Directives:
A: Answer each question about the passage on the memory, basement, and cryptonite libraries.
(i) What does the writer propose adding so that memory is zeroed on copy, free, and move operations?
(ii) Which library is named as depending on basement?
(iii) Which package is cited as an example of the micro-library approach?
B: Carry the passage on the memory, basement, and cryptonite libraries forward from its final sentence.

Document section:
— start —

From a security engineering perspective a big purpose of memory is to ensure critical data like keys are not copied and zeroed after free. I don’t believe this is being done at the program level for any users of memory, meaning the secrets being encrypted and often the entropy used to generate or agree on the original key isn’t being zeroed. Instead let’s add a GHC flag to zero memory on copy/free/move operations.

Can someone give motivation for why basement is in this group other than its maintenance falling behind and it being a dependency of cryptonite? Would the community be better served by removing the basement dependency?

As for cryptonite, last I looked it didn’t have any cohesion between implementations. There’s hand written C with hand written Haskell bindings. Making a binding generator, that isn’t just CPP, for each class of algorithm would be more comfortable. Even then it might be better to do micro libraries much like amazonka does instead of having all crypto algorithms in one package.

— end —

Data supplied:

— start —

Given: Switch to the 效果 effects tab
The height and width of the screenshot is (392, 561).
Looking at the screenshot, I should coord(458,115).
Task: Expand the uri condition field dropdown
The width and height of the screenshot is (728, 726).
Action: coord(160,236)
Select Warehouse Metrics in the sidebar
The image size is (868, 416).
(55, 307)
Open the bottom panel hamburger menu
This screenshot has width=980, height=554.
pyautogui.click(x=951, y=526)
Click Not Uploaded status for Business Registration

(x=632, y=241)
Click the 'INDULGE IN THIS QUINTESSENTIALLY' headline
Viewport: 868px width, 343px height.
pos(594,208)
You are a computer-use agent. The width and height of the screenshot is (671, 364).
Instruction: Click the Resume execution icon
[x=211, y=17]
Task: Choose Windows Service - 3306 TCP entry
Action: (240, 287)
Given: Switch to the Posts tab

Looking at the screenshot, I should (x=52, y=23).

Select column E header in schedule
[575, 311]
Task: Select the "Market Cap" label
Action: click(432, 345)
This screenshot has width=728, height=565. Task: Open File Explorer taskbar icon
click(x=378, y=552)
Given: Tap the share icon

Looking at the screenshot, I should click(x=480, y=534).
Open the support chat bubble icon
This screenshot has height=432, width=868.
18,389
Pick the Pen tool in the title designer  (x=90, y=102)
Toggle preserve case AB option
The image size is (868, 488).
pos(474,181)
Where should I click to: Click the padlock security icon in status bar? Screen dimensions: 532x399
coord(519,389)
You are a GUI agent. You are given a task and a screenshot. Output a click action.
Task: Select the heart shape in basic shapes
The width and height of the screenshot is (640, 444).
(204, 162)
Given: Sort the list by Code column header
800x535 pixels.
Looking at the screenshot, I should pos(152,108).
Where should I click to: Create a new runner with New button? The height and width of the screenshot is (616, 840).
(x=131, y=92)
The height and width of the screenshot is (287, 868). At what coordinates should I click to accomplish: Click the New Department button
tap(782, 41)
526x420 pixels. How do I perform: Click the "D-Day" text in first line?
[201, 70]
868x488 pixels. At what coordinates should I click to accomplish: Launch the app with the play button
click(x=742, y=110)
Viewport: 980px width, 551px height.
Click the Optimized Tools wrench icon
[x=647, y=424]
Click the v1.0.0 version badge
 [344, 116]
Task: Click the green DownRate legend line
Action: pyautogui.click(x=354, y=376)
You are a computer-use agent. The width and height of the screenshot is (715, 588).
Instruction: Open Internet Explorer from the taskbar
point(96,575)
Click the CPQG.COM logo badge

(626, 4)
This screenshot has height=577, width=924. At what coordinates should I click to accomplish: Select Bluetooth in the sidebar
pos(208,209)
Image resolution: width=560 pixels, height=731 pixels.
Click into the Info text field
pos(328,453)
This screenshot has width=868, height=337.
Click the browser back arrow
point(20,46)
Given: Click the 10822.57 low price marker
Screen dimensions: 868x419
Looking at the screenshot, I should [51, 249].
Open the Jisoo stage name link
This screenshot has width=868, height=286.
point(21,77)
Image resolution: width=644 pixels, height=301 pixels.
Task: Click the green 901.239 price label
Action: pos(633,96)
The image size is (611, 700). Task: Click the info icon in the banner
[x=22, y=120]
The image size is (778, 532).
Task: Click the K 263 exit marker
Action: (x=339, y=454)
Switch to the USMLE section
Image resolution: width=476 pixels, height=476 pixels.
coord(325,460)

— end —

Replies:
A:
(i) A GHC flag.
(ii) Cryptonite.
(iii) Amazonka.

B:
I’d join the effort based on the higher level goal but I don’t think I’d spend any time maintaining forks of basement, memory, or cryptonite.

Well that’s good because I’ve initiated a package takeover on Hackage. :slight_smile:

Instead let’s add a GHC flag to zero memory on copy/free/move operations.

I agree.

Would the community be better served by removing the basement dependency?

I would, I plan on doing so.

Even then it might be better to do micro libraries much like amazonka does instead of having all crypto algorithms in one package.

For the sake of discoverability and usability I’d prefer keeping cryptonite as a “kitchen sink” aggregating packages whilst having more focused libraries, indeed.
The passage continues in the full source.